What have your athletes been telling you about the changes they’ve noticed since switching to Super Starch?

I have about 20 NFL athletes that are currently using Super Starch. I train a NFL athlete for a total of 5 months throughout the year. Every workout is very important to their overall improvement and missing one of those workouts can be a major set back in their progress. I have had so many athletes over the years miss workouts because of getting nauseated or because they didn’t eat and they crash halfway through. So, for a lot of these athletes Super Starch is a big deal. I would say the overwhelming response I get from them is that they feel like they can make it through our workouts without getting nauseas, they feel like they are stronger at the end of the workout, and that they love the fact that it’s so convenient for them when they are on the road travelling or running short on time.
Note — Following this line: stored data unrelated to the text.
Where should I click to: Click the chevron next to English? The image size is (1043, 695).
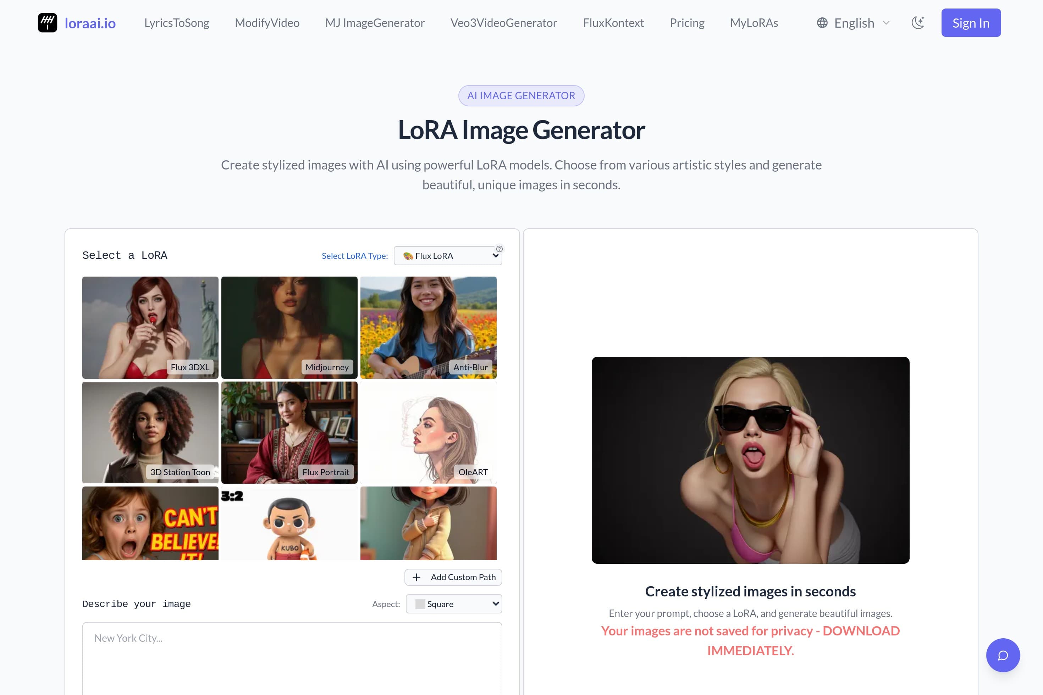pyautogui.click(x=887, y=23)
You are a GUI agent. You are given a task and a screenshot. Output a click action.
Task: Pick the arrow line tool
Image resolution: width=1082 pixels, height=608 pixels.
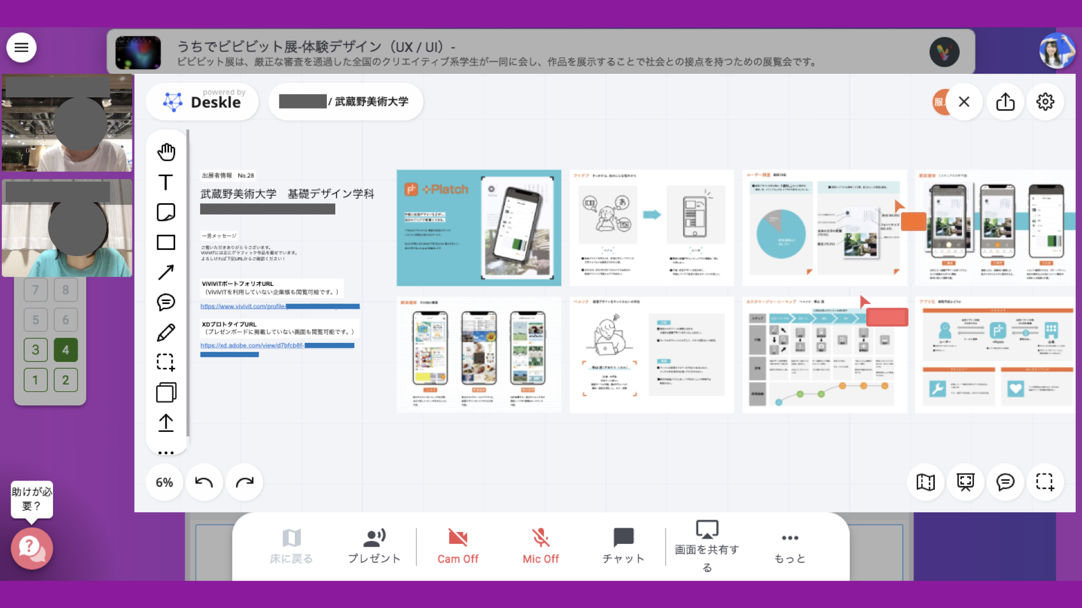pyautogui.click(x=166, y=272)
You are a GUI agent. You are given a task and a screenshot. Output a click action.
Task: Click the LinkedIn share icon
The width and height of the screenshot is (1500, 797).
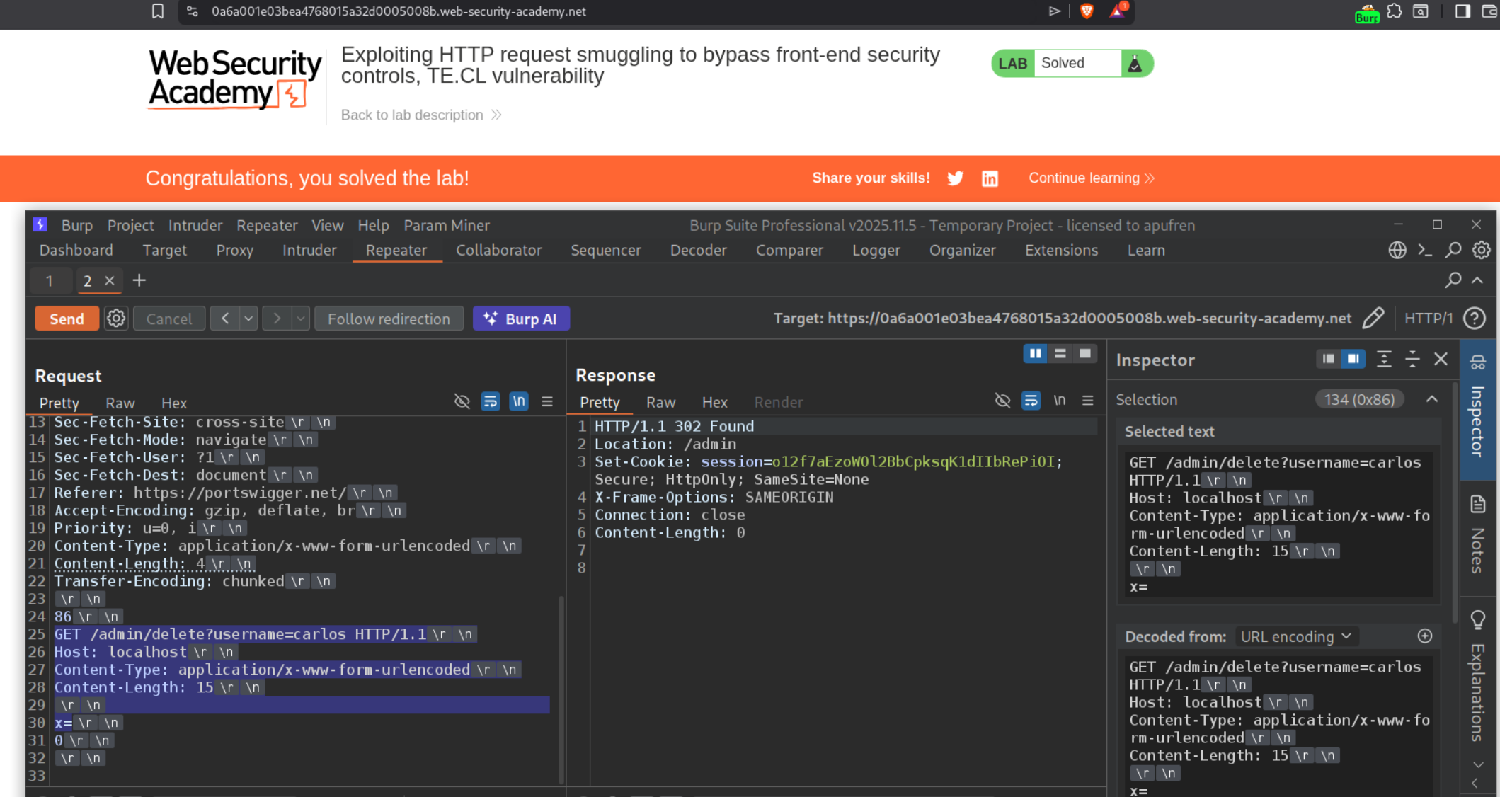point(990,178)
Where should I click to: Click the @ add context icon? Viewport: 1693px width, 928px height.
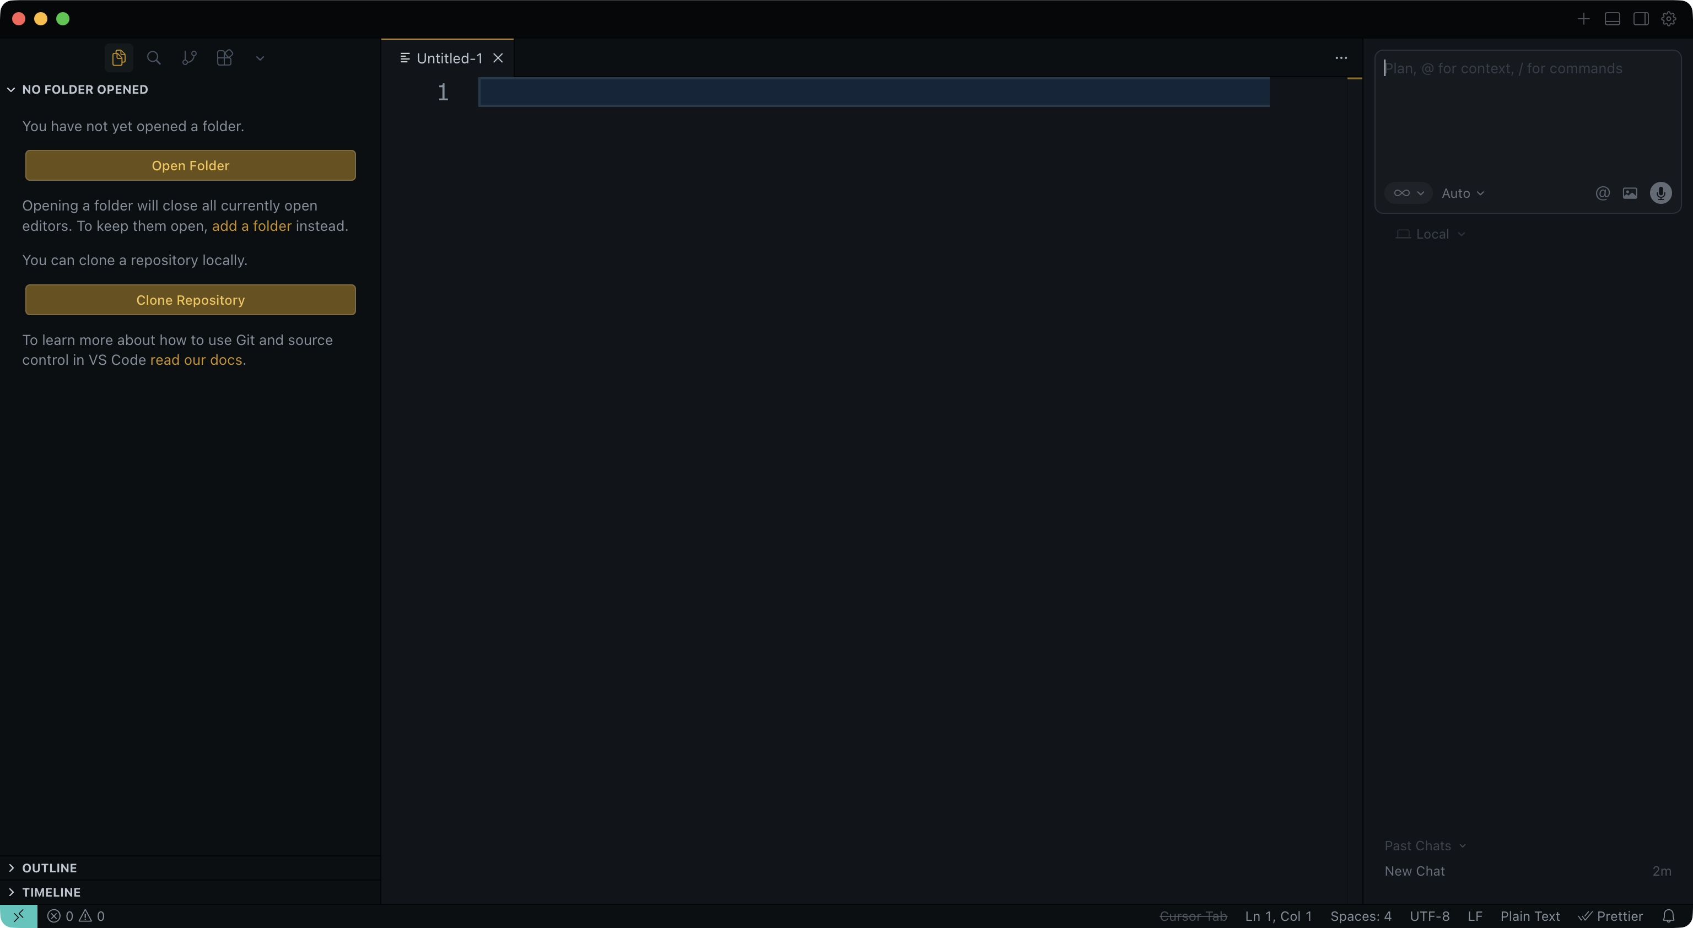point(1602,193)
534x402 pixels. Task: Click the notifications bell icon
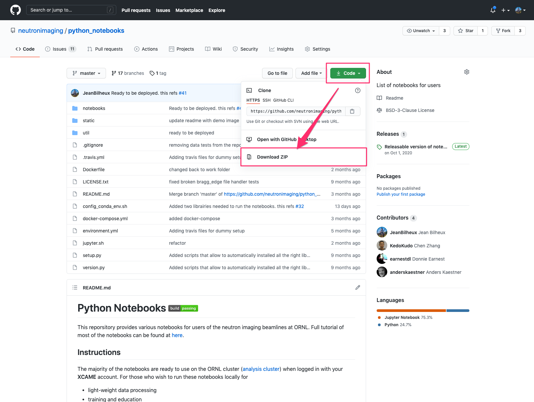pos(493,10)
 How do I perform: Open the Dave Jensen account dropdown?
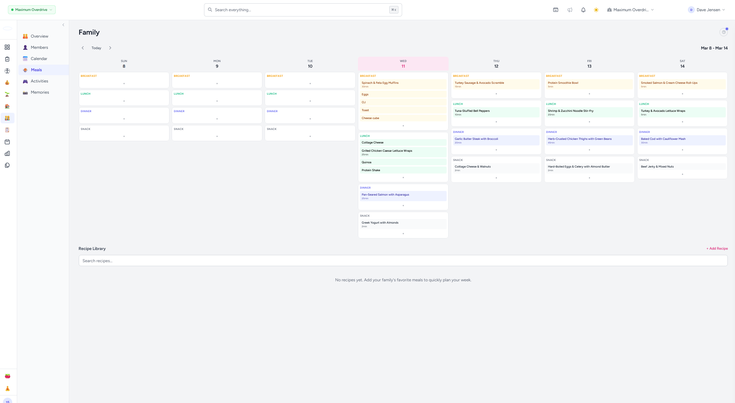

Have you or your athletes found any downside to using Super Starch?

The problem I experience most with Super Starch is the chalky taste. I usually have them try making a smoothie with Super Starch, almond butter, heavy cream, almond milk, and ice. It is so good that they usually all come back with rave reviews of the smoothie and that helps with the chalky taste issue.

A lot of the athletes you train seem to exercise so much – many of them are professional athletes – why do they even care about fat burning?

A big misconception is that elite athletes don’t struggle with weight issues. I have professional athletes I train who have struggled with their weight for years. Most of these guys have a target weight that they have to be when they report to the NFL team they play for and if they fail to meet the weight expectation, they can either get released or fail their physical. I have actually seen the biggest benefit of Super Starch with the 300+ pound NFL athletes because it gives them an energy source that will keep them burning body fat while they train. This past summer I had a defensive tackle from a NFL team go from 340 to 315 pounds just by using Super Starch and removing all other supplements that contained sugar from his diet.

Have you encountered athletes who do not benefit from Super Starch?

The athletes that have not benefited from taking it have been the ones who either haven’t enjoyed the taste and didn’t continue, or guys who didn’t give it a chance because they didn’t feel a more immediate effect. Supplements these days usually make the athletes feel the effects in their workout after taking it only one time. Whether it’s the caffeine or beta alanine, the effects are pretty immediate. The thing about Super Starch is the effects are not very noticeable unless you struggle with GI distress, which Super Starch immediately helps with.

What do you see as the most important factors necessary to give athletes and parents of youth athletes the best information possible to make an informed decision about what sports nutrition products they use?

Some products out there have incredible marketing and I see so many parents giving their kids crap and thinking because Michael Jordan is on the commercial it must be great. (Cough) Gatorade. I think educating parents on the truth behind other products and comparing them to Super Starch in a simple way is a start. In order to make a nutrition product something that athletes can’t live without, it needs to serve a purpose in their life or they won’t care about it. So, that’s where I think the benefits of no GI distress come in to play for a lot of my athletes. Once I was able to show the difference between eating a heavy meal or drinking a UCAN shake and how much better their stomach felt during the workout, that was a selling point for them. Now they can’t train without it and they are telling their teammates, family members, and so on.

What do you see as the benefit of Super Starch for average people and their relatively more moderate exercise regimen?

I think the benefits would be the exact same benefits as the athletes I work with: it’s convenience for people who don’t have the luxury of being able to time their meals with meetings, the fact that it will keep them burning fat and not spike insulin levels, and providing a steady carbohydrate energy source.